Rewrite the data below, putting "desktop assistant" in place of "computer-use agent" and leaving everything else unchanged.
[Start of SUPPLIED RECORDS]
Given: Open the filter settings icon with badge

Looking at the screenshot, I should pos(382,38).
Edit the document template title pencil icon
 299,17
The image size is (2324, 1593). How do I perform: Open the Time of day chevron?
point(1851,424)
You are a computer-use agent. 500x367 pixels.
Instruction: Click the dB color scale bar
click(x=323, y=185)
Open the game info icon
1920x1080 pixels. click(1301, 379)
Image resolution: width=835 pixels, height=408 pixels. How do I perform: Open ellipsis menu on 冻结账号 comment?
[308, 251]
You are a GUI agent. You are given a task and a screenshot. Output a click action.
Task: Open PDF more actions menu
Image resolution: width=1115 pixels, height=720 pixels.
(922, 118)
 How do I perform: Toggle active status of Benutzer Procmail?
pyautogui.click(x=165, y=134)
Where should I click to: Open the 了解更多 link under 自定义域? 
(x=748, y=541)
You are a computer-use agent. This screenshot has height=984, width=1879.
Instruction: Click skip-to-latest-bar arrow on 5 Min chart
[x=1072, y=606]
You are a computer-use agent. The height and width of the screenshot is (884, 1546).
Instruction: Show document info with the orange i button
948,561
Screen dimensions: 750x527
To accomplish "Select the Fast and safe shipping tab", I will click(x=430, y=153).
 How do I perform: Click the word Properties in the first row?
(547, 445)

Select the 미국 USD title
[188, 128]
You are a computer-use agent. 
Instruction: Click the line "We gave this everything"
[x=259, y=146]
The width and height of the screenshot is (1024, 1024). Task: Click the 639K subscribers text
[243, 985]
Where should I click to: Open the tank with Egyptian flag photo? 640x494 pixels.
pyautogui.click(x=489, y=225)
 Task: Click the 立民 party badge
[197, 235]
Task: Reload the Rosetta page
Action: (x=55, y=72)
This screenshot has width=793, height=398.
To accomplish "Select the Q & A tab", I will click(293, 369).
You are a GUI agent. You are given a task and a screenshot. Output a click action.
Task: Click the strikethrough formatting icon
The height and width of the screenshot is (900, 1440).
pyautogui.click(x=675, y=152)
[End of SUPPLIED RECORDS]
* _RESPONSE_
Given: Open the filter settings icon with badge

Looking at the screenshot, I should pos(382,38).
Edit the document template title pencil icon
 299,17
The image size is (2324, 1593). How do I perform: Open the Time of day chevron?
point(1851,424)
You are a desktop assistant. 500x367 pixels.
Instruction: Click the dB color scale bar
click(x=323, y=185)
Open the game info icon
1920x1080 pixels. click(1301, 379)
Image resolution: width=835 pixels, height=408 pixels. How do I perform: Open ellipsis menu on 冻结账号 comment?
[308, 251]
You are a GUI agent. You are given a task and a screenshot. Output a click action.
Task: Open PDF more actions menu
Image resolution: width=1115 pixels, height=720 pixels.
(922, 118)
 How do I perform: Toggle active status of Benutzer Procmail?
pyautogui.click(x=165, y=134)
Where should I click to: Open the 了解更多 link under 自定义域? 
(x=748, y=541)
You are a desktop assistant. This screenshot has height=984, width=1879.
Instruction: Click skip-to-latest-bar arrow on 5 Min chart
[x=1072, y=606]
You are a desktop assistant. The height and width of the screenshot is (884, 1546).
Instruction: Show document info with the orange i button
948,561
Screen dimensions: 750x527
To accomplish "Select the Fast and safe shipping tab", I will click(x=430, y=153).
 How do I perform: Click the word Properties in the first row?
(547, 445)

Select the 미국 USD title
[188, 128]
You are a desktop assistant. 
Instruction: Click the line "We gave this everything"
[x=259, y=146]
The width and height of the screenshot is (1024, 1024). Task: Click the 639K subscribers text
[243, 985]
Where should I click to: Open the tank with Egyptian flag photo? 640x494 pixels.
pyautogui.click(x=489, y=225)
 Task: Click the 立民 party badge
[197, 235]
Task: Reload the Rosetta page
Action: (x=55, y=72)
This screenshot has width=793, height=398.
To accomplish "Select the Q & A tab", I will click(293, 369).
You are a GUI agent. You are given a task and a screenshot. Output a click action.
Task: Click the strikethrough formatting icon
The height and width of the screenshot is (900, 1440).
pyautogui.click(x=675, y=152)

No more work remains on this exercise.